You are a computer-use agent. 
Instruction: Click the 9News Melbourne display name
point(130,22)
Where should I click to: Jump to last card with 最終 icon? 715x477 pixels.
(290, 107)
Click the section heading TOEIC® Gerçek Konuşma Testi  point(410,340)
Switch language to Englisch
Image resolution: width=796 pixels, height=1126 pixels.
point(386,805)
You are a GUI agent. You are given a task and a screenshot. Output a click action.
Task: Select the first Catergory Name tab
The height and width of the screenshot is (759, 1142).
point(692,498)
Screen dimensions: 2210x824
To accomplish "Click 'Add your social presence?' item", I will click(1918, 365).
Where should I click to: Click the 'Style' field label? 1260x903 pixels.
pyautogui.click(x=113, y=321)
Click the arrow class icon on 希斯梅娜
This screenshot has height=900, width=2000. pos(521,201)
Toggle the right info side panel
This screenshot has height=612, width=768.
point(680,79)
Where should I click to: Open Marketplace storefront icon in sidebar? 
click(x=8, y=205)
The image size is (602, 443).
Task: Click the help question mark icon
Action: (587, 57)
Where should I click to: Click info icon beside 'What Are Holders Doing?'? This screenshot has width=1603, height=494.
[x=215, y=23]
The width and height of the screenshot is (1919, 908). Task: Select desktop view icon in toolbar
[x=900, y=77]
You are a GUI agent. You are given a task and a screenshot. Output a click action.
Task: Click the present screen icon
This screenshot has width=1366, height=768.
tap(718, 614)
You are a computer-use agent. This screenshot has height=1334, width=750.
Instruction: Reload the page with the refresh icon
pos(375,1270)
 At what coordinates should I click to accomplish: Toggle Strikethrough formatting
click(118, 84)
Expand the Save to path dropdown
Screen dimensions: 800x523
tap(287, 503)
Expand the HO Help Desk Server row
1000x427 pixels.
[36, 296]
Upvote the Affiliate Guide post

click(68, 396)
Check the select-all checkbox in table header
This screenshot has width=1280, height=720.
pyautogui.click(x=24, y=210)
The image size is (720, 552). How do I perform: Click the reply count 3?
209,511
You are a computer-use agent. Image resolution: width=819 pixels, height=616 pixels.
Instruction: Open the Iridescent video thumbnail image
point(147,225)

· · · · ·

REQUIRED WORK
Which lines in the data above hold the string "agent"? Show each one.

ANSWER SECTION
You are a computer-use agent. 
You are a GUI agent. You are given a task and a screenshot. Output a click action.
You are a GUI agent. You are given a task and a screenshot. Output a click action.
You are a computer-use agent. This screenshot has height=1334, width=750.
You are a computer-use agent. Image resolution: width=819 pixels, height=616 pixels.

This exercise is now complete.